You're working on a project to analyze court filings.

* One member of your team is working on OCR (Optical Character Recognition) to convert scanned documents into text files.
* Another member of your team will be visualizing the data, and they need the counts of ten key terms in each document.
* Your job is to write a function that takes a word and a text file, and returns the number of times that word appears in the text file.

This seems like a simple task, you don't have real data yet, so we'll take a free text file of comparable size from Project Gutenberg, and use that.


In [None]:
all_text = open('shakespeare.txt').read()

def count_word(word, text):
    counter = 0
    for w in text.split():
        if w == word:
            counter += 1
    return counter

How long does this take?


In [None]:
import timeit
number = 10*10000 # (10 words to search for) * (10000 documents to search)
timeit.timeit("count_word('Romeo', all_text)", globals=globals(), number=number)

In [None]:
import timeit
number = 1000
timeit.timeit("count_word('Romeo', all_text)", globals=globals(), number=number)

<https://docs.python.org/3/library/timeit.html>

If it takes 40 seconds to run 1000, that means our 100,000 documents will take 4000 seconds, that is over an hour.

Seems like we could do better, but an hour is acceptable for now so we move on.

### Example 2

During code review it is pointed out you will need to ignore case:

In [None]:
def count_word(word, text):
    counter = 0
    for w in text.split():
        if w.lower() == word.lower():
            counter += 1
    return counter

How long does this take?

In [None]:
import timeit
number = 1000
timeit.timeit("count_word('Romeo', all_text)", globals=globals(), number=number)

This made it take about twice as long to run.

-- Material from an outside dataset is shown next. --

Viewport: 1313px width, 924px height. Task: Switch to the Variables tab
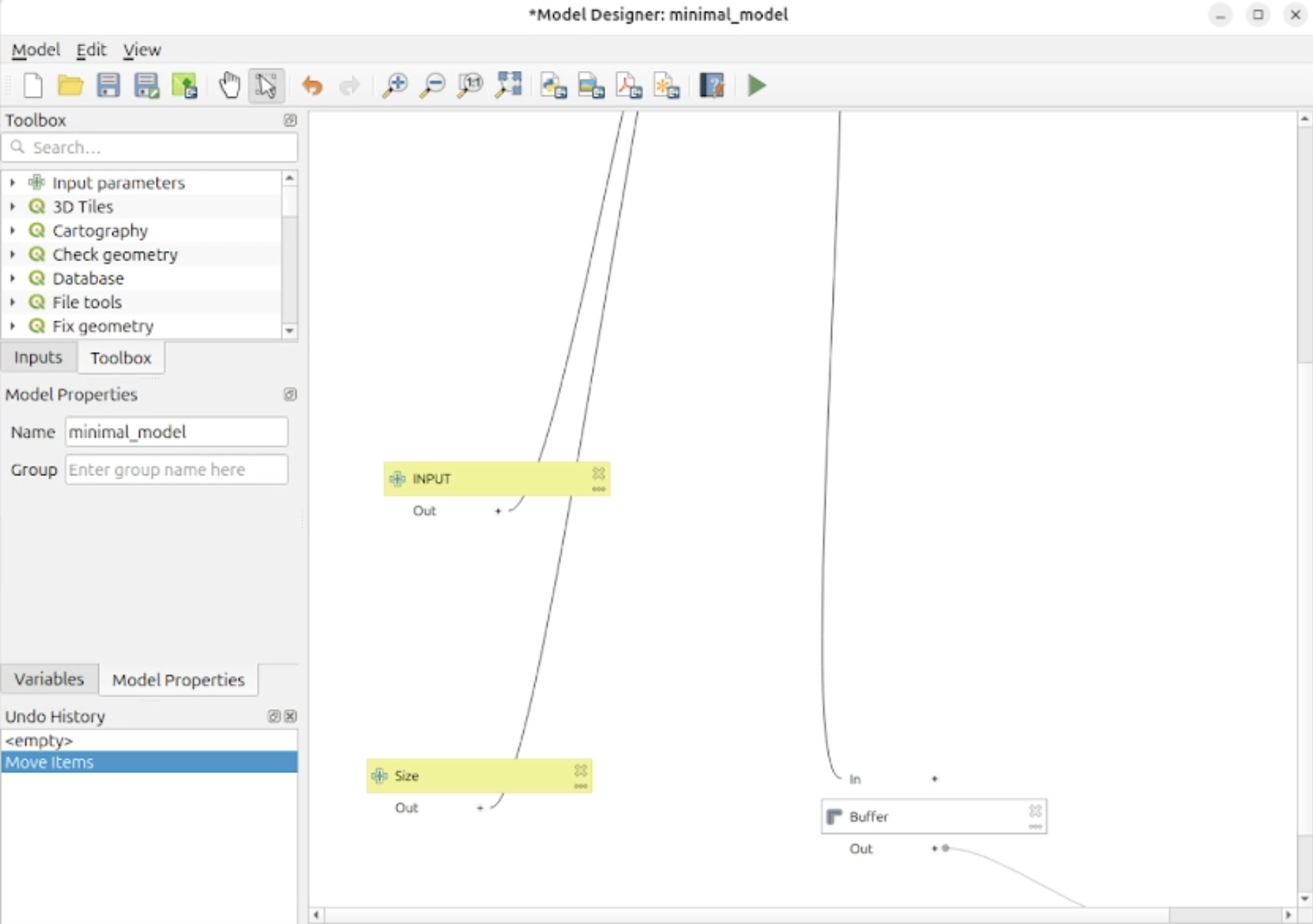click(48, 679)
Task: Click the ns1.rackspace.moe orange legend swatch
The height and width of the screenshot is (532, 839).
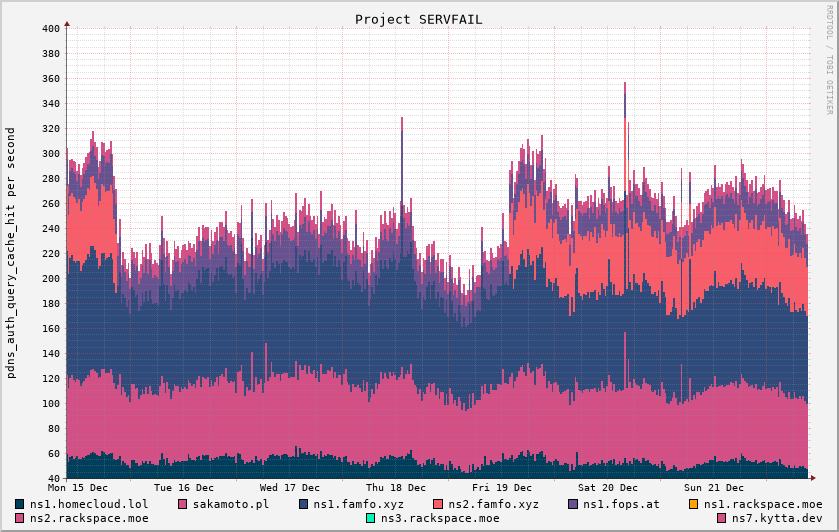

About two hours to run 100,000 documents.

Where did that time go?

**Why did it take twice as long?**

**There's one easy optimization that can shave about 40ms/iteration off, what is it?**

### Example 3

Just as you wonder what will happen as the corpus of text grows, you hear that there are new requirements:

* Ignore punctuation
* Ignore plurals (for our purposes we can just ignore trailing s characters)
* Sometimes page numbers are showing up in the middle of scans, and we want to ignore those too, so strip all number characters.

In [None]:
def count_word(word, text):
    counter = 0
    for word in text.split():
        # remove all numeric characters that might appear inside words
        w = "".join([c for c in word if c not in '0123456789'])
        w = w.lower()
        # remove leading/trailing punctuation (but not punctuation in the middle)
        w = w.strip('.,!?;:"\'') 
        if w == word or w + "s" == word:
            counter += 1
    return counter

In [None]:
import timeit

number = 100
timeit.timeit("count_word('Romeo', all_text)", globals=globals(), number=number)

This made it take 7x as long to run, about 14 hours to run the full corpus.

As more requirements come in, the code gets more and more complicated, and it takes longer and longer to run.

We know each time we add a new requirement, we have to iterate over each word in the text, and do some work on it. Is there any way around this?

But what if we could do all of that work in a single pass?

### Example 4

In [None]:
import re


def count_word(word, text):
    # remove all non-alphabetical characters that might appear inside words
    text = re.sub(r'[\d.,!?;:"\']', '', text)
    # return number of matches of word separated by "word boundaries" with optional trailing s
    return len(re.findall(r"\W" + word + "s?\W", text, re.IGNORECASE))

In [None]:
import timeit

number = 100
timeit.timeit("count_word('Romeo', all_text)", globals=globals(), number=number)

66% faster than prior version, but with all the same features. Saves us ~9 hours on the full corpus.